While on a visit to Beijing in mid-December, Ecuadorian President Lenin Moreno secured a $900 million loan from China to boost his country’s cash-strapped economy.
In addition to meeting with Chinese officials, Moreno also visited a technology-development center belonging to Chinese tech giant Huawei in Beijing, according to Ecuadorian daily newspaper El Comercio.
Ecuador’s economic problems were caused in part by a borrowing spree during the administration of President Rafael Correa, who was in office from 2007 to 2017. According to data from Ecuador’s Economy Ministry, the country’s debt to China currently totals $6.5 billion—making it Ecuador’s largest creditor.
China had financed a number of infrastructure projects—mostly through loans—including the construction of a hospital, a bridge, a hydropower project, and ECU 911, the country’s national emergency-response system. The latter cost about $240 million.
China National Electronics Import and Export Corporation (CEIEC), a subsidiary of the state-owned China Electronics Corporation (CEC)—a major contractor to China’s military—was the chief architect of the ECU 991 project.

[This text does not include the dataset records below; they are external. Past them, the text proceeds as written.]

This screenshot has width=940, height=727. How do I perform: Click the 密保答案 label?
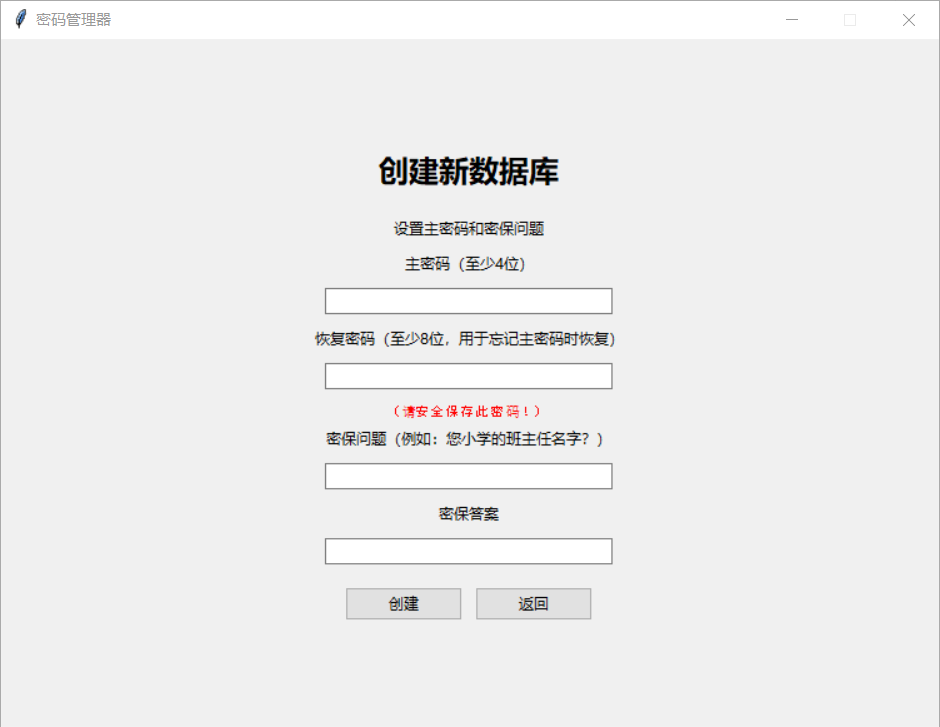pyautogui.click(x=468, y=514)
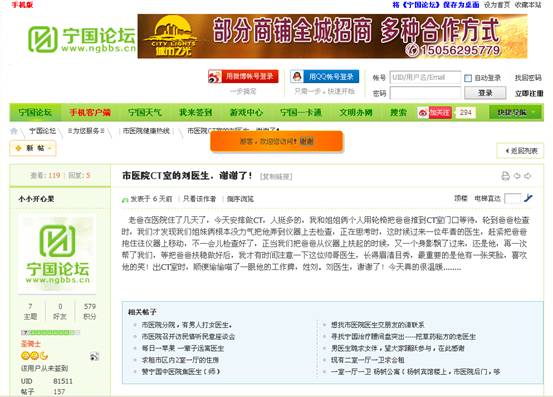
Task: Click the print icon beside post title
Action: pos(505,176)
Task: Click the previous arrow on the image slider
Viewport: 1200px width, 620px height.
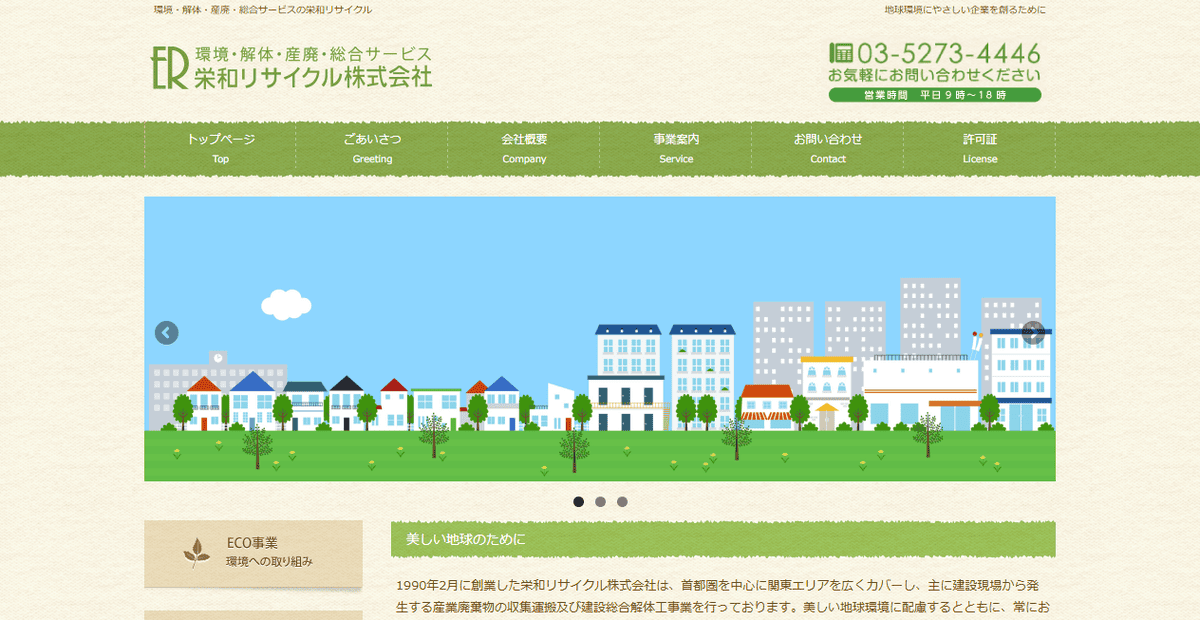Action: [x=165, y=331]
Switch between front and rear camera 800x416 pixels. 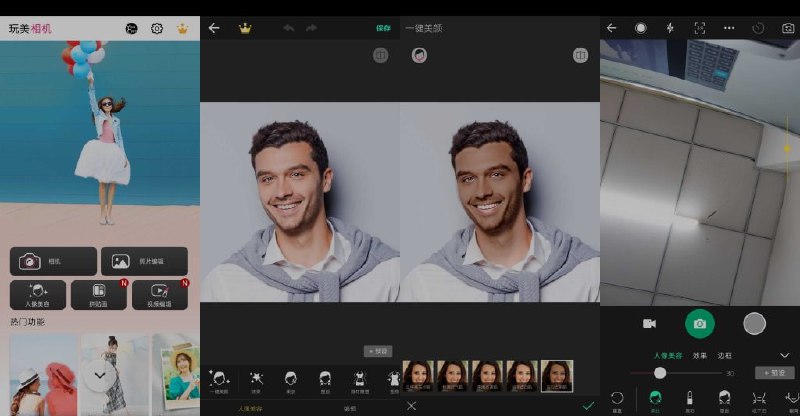coord(787,28)
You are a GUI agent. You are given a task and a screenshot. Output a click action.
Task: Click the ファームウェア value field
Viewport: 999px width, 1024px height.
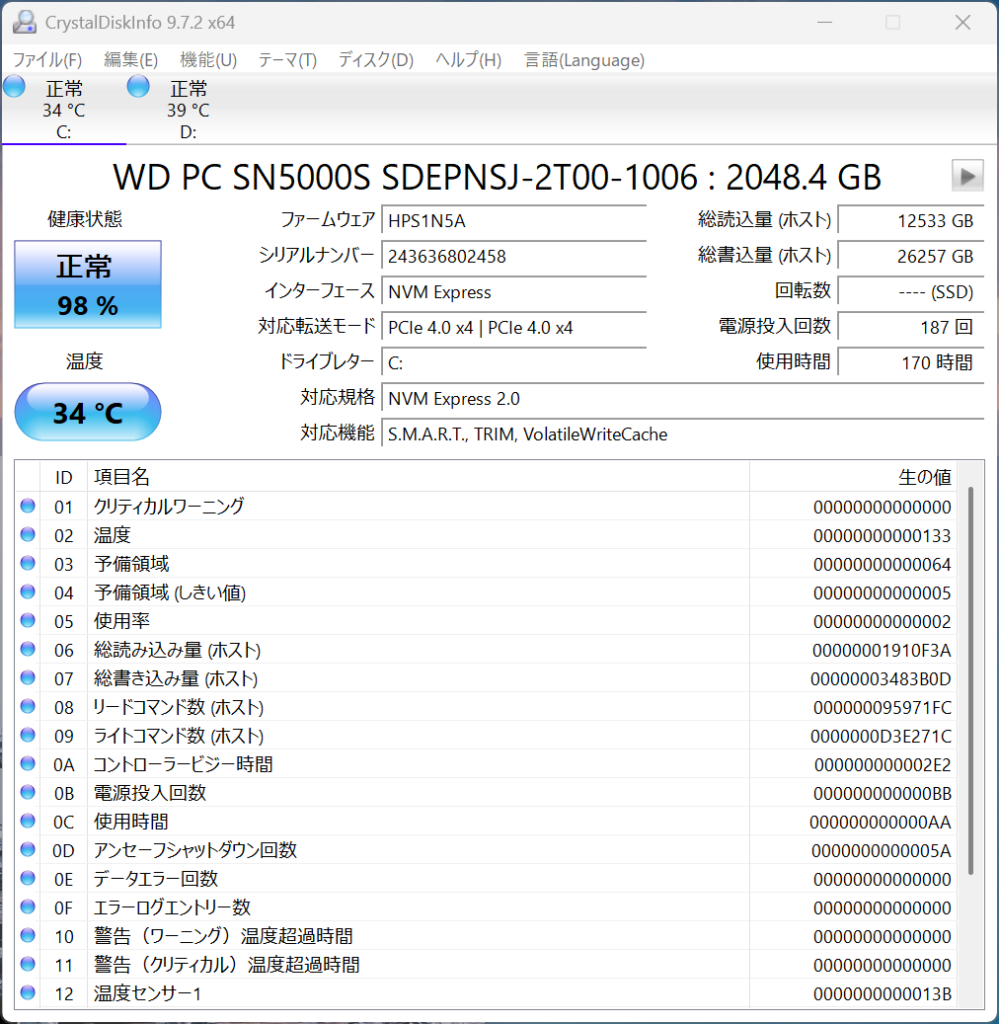click(x=513, y=220)
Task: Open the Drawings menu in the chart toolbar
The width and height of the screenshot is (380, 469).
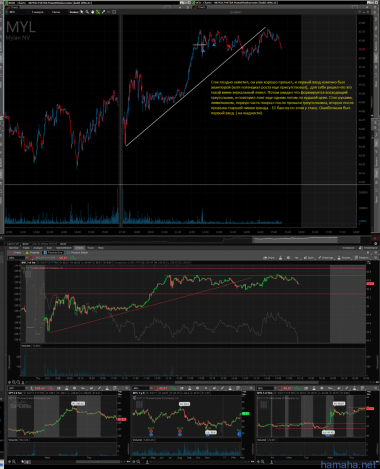Action: click(326, 258)
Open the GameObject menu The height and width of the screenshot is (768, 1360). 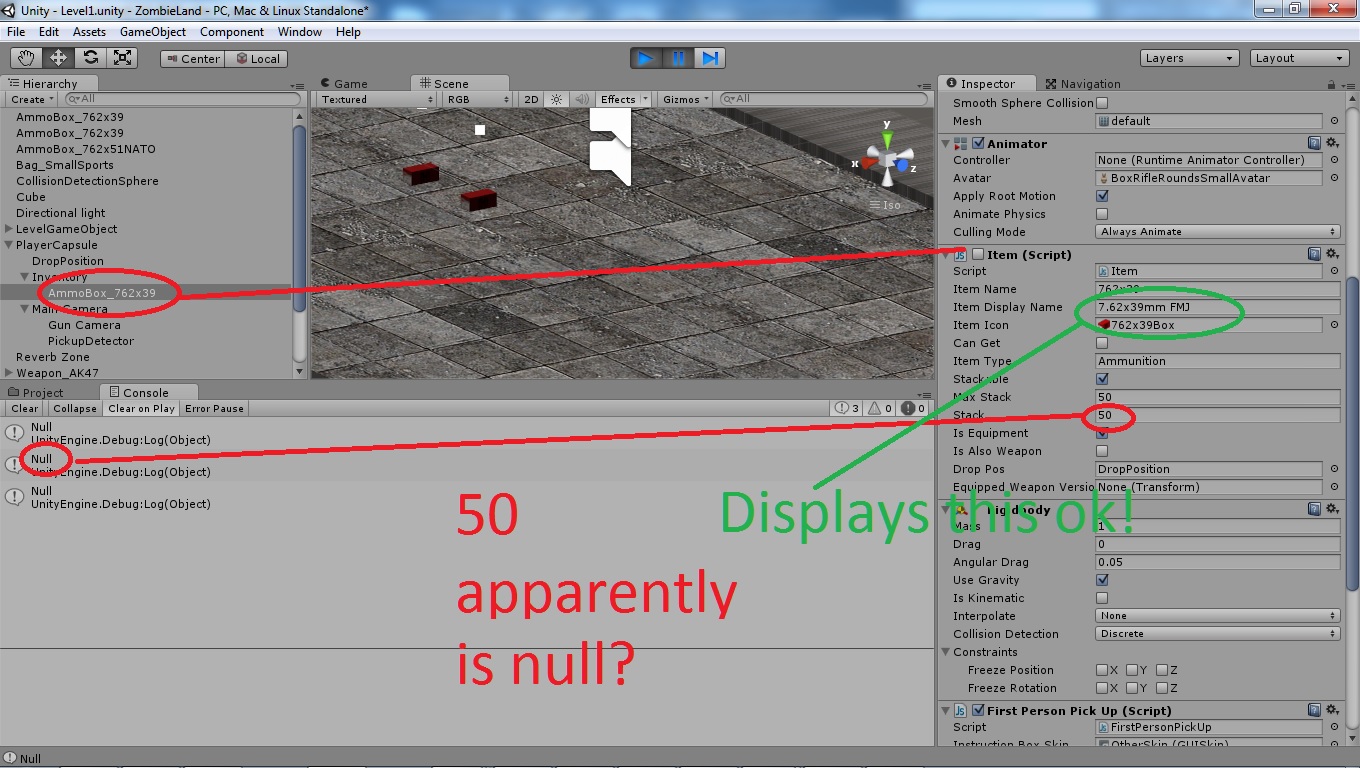[153, 32]
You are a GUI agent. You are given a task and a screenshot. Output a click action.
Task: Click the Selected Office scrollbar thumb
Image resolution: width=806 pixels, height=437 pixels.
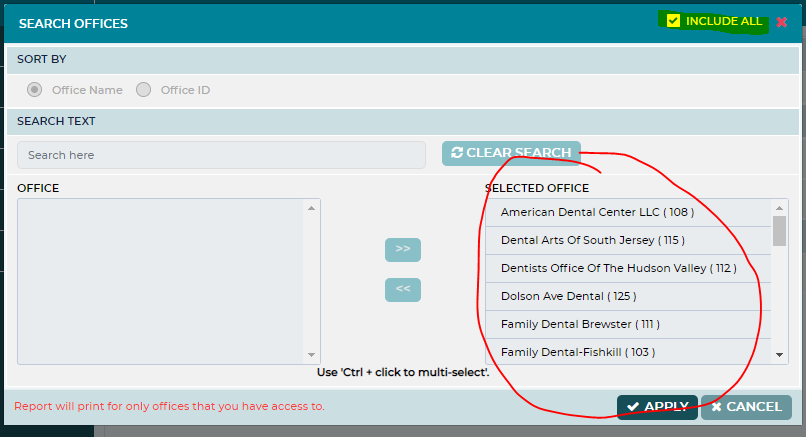(779, 231)
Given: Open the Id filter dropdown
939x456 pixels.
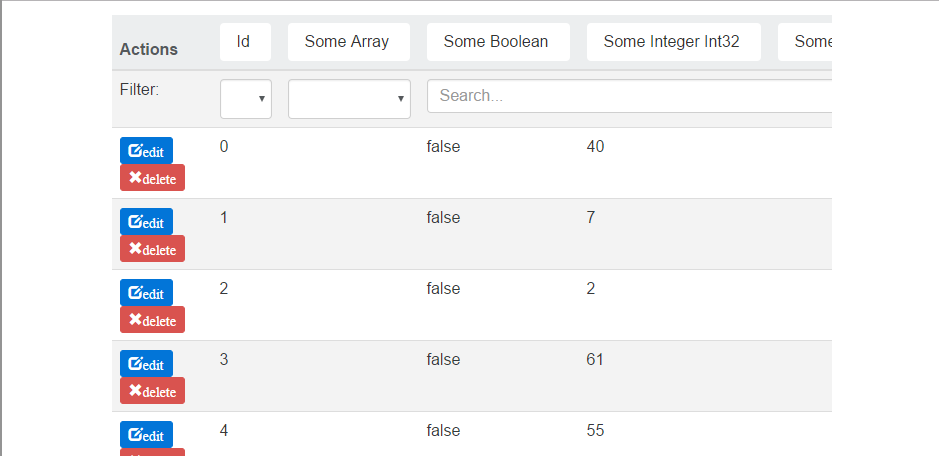Looking at the screenshot, I should [x=246, y=99].
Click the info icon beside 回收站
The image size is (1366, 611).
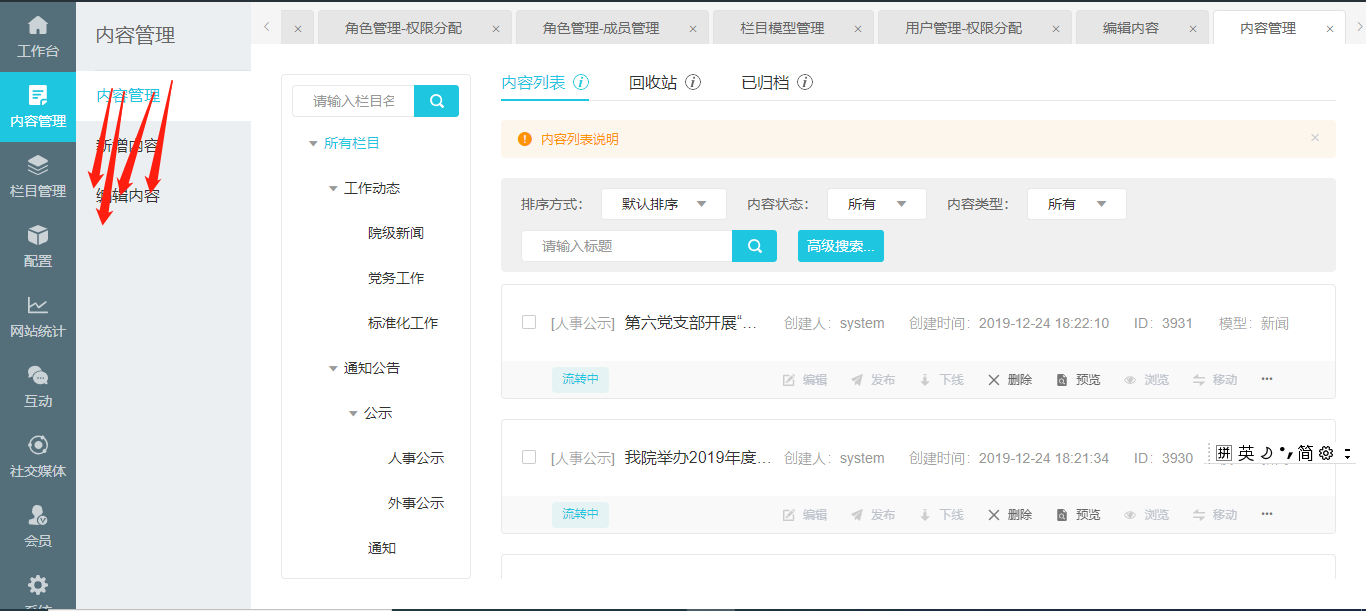[692, 82]
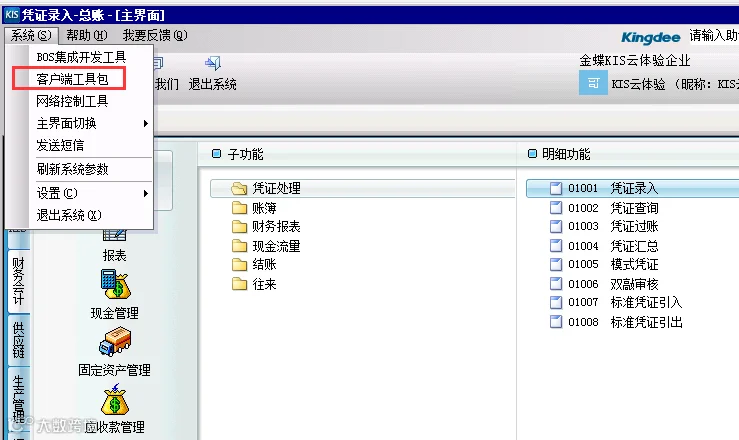Switch to the 供应链 side tab
The width and height of the screenshot is (739, 440).
[x=19, y=340]
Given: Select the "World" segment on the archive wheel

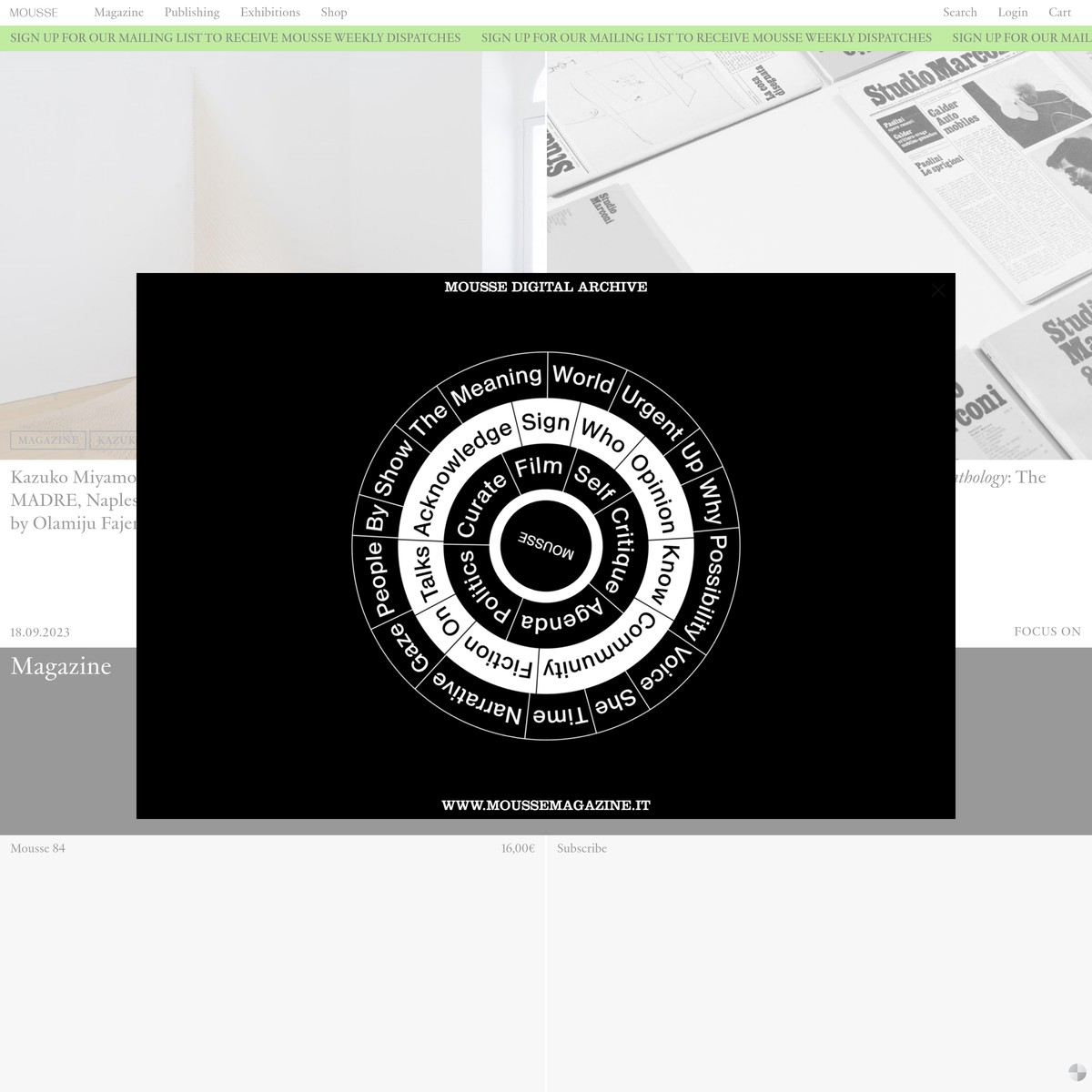Looking at the screenshot, I should [582, 382].
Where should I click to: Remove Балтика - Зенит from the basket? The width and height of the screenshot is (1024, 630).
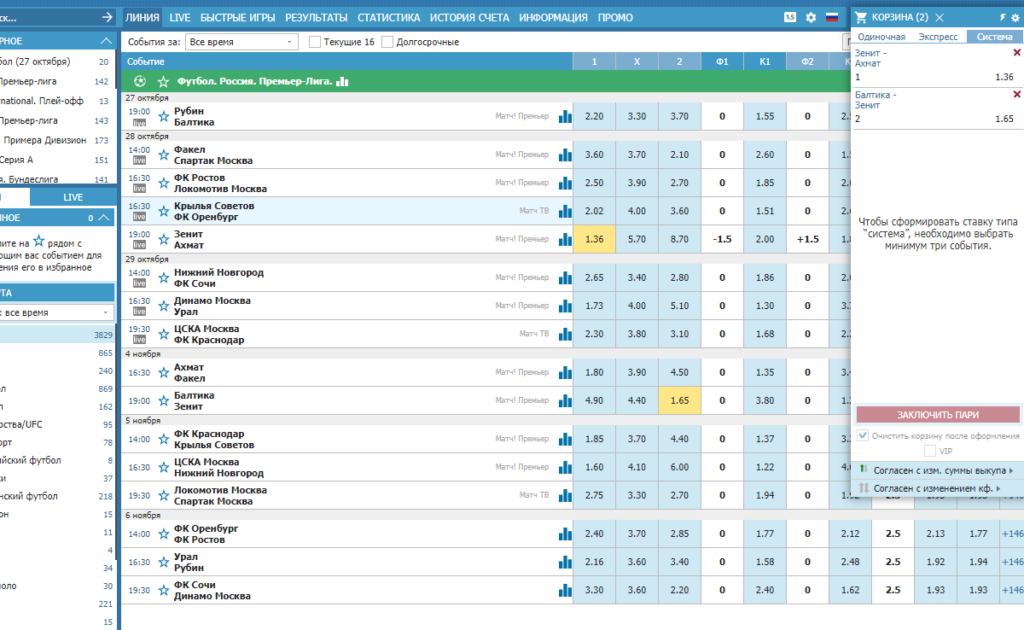(x=1016, y=95)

While China’s state-run media have touted the success of ECU 911, publishing articles claiming that ECU 911 has helped bring down the crime rate in Ecuador, the scale of the system and the equipment—some of it provided by Chinese telecoms giant Huawei—has sparked security concerns.
ECU 911
According to the official website of ECU 911, the emergency-response system has an extensive surveillance network with about 4,500 video surveillance cameras installed, as well as 16 regional response centers across the country.
Many of these cameras were purchased from Huawei. According to a document dated February 2017 from Ecuador’s National Public Procurement Service, ECU 911 bought 225 Huawei dome cameras with the model number IPC6625-Z30 in 2016 for $3,516.80 per camera. The service also purchased Huawei routers, wireless access points (a device that creates a wireless local area network), network switches, and wireless access controllers.